Winegrape vineyards are out - literally - and broadacre cereal crops are now going in as winter sowing cranks up on 1800 hectares in southern NSW, funded by Qantas pilots, cabin crew and ground staff.
The $9 billion Qantas Super fund has committed $200 million to a land redevelopment and farming program which includes Murrumbidgee Irrigation Area farms which were growing vines until six months ago.
Already about $150m has been spent "repurposing" what were three large vineyards owned by corporate and family partnerships near Griffith.
By next year big areas will also be planted to irrigated almond and citrus trees by large scale investor and farmland refurbishment business, GoFARM.

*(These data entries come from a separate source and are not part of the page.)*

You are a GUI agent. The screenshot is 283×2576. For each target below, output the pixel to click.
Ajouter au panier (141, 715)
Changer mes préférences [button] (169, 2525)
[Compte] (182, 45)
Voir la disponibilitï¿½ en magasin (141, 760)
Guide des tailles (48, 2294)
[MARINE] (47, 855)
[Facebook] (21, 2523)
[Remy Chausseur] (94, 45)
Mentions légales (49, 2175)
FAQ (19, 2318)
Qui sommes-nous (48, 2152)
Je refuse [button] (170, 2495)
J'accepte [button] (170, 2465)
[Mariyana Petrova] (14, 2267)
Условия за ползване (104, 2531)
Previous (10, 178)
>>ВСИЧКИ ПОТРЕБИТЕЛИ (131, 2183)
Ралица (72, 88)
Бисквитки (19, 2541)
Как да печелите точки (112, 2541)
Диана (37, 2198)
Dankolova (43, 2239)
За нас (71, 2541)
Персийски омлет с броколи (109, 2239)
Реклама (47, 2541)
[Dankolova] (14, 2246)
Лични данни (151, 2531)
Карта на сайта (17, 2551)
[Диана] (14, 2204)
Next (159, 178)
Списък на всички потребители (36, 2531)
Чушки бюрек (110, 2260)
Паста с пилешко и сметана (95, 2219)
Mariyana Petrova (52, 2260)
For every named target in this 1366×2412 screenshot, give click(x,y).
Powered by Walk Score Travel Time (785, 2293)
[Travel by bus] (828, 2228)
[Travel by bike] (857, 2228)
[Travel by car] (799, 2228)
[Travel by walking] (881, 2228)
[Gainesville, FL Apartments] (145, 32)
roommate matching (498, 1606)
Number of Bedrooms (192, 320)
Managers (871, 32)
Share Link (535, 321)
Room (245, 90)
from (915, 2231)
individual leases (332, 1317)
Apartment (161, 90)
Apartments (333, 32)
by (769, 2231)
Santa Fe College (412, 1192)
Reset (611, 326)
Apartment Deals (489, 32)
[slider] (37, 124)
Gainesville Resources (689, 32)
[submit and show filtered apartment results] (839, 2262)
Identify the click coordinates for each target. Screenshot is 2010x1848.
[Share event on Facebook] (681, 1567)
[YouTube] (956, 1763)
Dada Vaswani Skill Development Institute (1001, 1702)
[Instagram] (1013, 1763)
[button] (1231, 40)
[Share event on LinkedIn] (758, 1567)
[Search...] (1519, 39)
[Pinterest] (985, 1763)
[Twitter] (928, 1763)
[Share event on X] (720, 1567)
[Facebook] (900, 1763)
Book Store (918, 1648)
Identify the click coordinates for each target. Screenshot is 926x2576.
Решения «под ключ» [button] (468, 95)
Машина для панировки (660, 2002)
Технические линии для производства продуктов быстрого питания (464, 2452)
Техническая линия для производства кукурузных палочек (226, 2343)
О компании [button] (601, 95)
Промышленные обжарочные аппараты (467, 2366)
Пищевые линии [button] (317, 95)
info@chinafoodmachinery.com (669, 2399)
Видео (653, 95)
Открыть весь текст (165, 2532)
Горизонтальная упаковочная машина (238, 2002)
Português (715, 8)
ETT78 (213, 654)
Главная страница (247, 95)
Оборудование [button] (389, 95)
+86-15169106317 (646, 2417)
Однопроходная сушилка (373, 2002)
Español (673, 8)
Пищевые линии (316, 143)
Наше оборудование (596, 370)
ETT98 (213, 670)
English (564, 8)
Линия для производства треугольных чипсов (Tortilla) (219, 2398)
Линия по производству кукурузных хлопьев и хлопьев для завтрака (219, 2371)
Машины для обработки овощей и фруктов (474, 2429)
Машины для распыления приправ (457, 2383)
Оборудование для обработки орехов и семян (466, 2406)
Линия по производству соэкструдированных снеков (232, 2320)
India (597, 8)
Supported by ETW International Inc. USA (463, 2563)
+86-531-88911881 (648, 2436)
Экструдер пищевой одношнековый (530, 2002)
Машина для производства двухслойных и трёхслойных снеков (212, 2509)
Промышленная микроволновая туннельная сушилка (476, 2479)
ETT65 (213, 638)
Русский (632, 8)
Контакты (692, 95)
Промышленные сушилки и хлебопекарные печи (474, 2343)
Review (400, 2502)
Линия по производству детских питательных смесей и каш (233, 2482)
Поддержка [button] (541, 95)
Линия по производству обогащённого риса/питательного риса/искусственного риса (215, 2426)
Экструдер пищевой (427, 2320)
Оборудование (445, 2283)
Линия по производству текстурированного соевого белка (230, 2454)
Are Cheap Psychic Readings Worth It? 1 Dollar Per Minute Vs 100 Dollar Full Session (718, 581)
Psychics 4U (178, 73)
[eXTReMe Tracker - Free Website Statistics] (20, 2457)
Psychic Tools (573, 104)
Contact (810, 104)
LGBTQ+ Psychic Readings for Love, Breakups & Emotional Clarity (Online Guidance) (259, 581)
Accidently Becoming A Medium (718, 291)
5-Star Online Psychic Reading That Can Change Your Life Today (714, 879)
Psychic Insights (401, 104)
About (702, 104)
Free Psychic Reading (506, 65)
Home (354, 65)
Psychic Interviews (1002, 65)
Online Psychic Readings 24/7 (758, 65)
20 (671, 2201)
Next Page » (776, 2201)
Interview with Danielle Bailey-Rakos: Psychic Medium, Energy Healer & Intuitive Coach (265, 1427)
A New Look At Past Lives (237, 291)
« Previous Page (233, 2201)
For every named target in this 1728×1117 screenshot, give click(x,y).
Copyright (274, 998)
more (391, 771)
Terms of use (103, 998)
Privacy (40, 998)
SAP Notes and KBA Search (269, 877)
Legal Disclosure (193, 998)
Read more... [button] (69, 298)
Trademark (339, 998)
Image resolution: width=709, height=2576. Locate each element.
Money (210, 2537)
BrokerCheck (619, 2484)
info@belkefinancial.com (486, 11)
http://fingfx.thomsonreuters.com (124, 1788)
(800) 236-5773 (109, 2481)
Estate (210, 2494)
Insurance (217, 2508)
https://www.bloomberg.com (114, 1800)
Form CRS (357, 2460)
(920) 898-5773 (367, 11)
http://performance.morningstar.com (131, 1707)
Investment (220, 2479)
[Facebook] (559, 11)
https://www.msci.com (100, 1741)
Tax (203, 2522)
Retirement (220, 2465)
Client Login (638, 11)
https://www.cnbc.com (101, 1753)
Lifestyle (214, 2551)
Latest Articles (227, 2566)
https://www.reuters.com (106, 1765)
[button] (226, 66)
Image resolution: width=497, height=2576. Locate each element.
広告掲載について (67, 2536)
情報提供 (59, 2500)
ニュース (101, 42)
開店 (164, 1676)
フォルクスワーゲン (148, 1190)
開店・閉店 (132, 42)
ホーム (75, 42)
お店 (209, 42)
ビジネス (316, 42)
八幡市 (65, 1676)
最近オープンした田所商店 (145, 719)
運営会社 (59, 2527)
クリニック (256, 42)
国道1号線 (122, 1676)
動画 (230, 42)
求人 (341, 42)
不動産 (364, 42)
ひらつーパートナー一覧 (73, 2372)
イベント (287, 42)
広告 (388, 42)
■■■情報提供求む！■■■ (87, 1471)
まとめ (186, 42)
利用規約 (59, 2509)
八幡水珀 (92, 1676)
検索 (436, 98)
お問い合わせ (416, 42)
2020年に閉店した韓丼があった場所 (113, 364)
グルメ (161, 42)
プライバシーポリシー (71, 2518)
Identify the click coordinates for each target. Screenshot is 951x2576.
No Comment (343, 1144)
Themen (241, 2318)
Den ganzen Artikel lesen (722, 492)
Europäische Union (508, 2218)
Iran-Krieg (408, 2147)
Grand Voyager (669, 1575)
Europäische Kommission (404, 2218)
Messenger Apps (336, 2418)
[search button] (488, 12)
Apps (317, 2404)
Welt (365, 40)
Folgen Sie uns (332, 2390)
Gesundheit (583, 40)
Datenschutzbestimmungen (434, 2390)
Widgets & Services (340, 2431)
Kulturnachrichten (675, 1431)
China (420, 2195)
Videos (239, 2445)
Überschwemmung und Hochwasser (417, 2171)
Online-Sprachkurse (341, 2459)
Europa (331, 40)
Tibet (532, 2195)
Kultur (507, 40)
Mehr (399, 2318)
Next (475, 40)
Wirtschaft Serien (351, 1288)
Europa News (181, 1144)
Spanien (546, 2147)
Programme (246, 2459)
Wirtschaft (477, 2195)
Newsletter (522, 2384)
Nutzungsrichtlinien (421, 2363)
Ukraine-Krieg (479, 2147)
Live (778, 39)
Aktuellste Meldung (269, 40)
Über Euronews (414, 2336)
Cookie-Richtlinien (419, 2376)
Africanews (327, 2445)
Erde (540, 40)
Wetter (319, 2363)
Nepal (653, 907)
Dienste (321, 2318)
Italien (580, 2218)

Further south, the superannuation fund's money has paid for similar permanent horticultural plantings on the 6500ha Sandmount Farms aggregation of former dairy farms between Shepparton and Cobram.
The irrigated land now grows broadacre tomatoes, corn, winter cereals, pulses and canola, plus 70ha of mandarins and 445ha of almonds.
In fact, the upscaled northern Victorian farming operation has rapidly become Australia's biggest field tomato producer, supplying the Kagome Foods canning and puree processing plant in Echuca.
GoFARM, which has eight property aggregations across southern NSW, Victoria and Tasmania, is also already one of Australia's biggest almond producers.
Managing director, Liam Lenaghan, believed other domestic superannuation funds could, and probably would, follow the national airline's superannuation fund lead in connecting with GoFARM.
Australian investors had generally started showing greater interest in being part of the agricultural picture.
"They don't necessarily want to own farms or be farmers, but institutional investors are realising they can generate returns and prudent long term growth by putting money into agricultural projects like ours," he said.
In general, institutional investors are starting to view agriculture as part of the solution, not part of a problem
- Liam Lenaghan, GoFARM
Investing in farmland was a good inflation hedge and a good diversification strategy, also offering opportunities in carbon sequestration and renewable energy - all of which appealed to super funds.
"We're unlocking economic benefits in regional communities, creating jobs, and we're all about land stewardship and efficient water resource use," Mr Leneghan said.
"It fits well with what superannuation fund members like to see.
"In general, institutional investors are starting to view agriculture as part of the solution, not part of a problem."
Conveniently, Australia was close to growing markets, with 3 billion consumers about to enter the global middle class by 2050.
"Our dollar is at decade lows, and given the unprecedented interest in climate-smart investment opportunities and demand for high quality agri-products, there's never been a better time to invest in Australian agriculture," he said.
Farmland had delivered a respectable 20-year compound annual growth rate of 8.5pc, while water entitlements over 15 years had a CAGR of 6.7pc.
Qantas Super chief investment officer, Andrew Spence, also felt there was immense potential in agriculture, and for investors.
His super fund sought out investment opportunities which delivered strong financial returns to members while aligning with sustainability and responsible ownership values.
Partnering with GoFARM's farm sector expertise provided a platform that could optimise superannuation returns and "generational impacts for agricultural and regional communities".
"This investment aligns with these objectives, providing access to high quality investing opportunities offering strong long-term returns," he said.
GoFARM, founded by Mr Lenaghan a decade ago with 50pc backing from the Melbourne family investment group, Costa Asset Management, has $1.1 billion in farmland assets covering 80,000ha, and more than 200 staff.
It spent $100m on the Sandmount and Riverina farms before Qantas signed up to help.
A key factor in the company's farm transformation and capital growth strategy was getting more productive returns from irrigation water, of which it has extraction licences covering about 94,000 megalitres a year.
While winegrape earnings had slumped in the past four years because of global oversupply and China's tariff barriers against Australian exports, Mr Lenaghan said the recently purchased MIA vineyards came with valuable water rights and water infrastructure.
The farms were well suited for repurposing to grow more valuable permanent horticultural crops.
Similarly, moving the Goulburn Valley properties into the specialty field tomato sector involved plenty of new risks and high inputs, too, "but the output results are also high if you get it right".
"Australian agriculture can drive higher returns with investments in productivity via transformational practice changes, agtech, and data analysis," he said.
"With fresh capital, agri-expertise, water and technology we are transforming underutilised farmland into higher value and water efficient production and unlocking the full potential of our assets."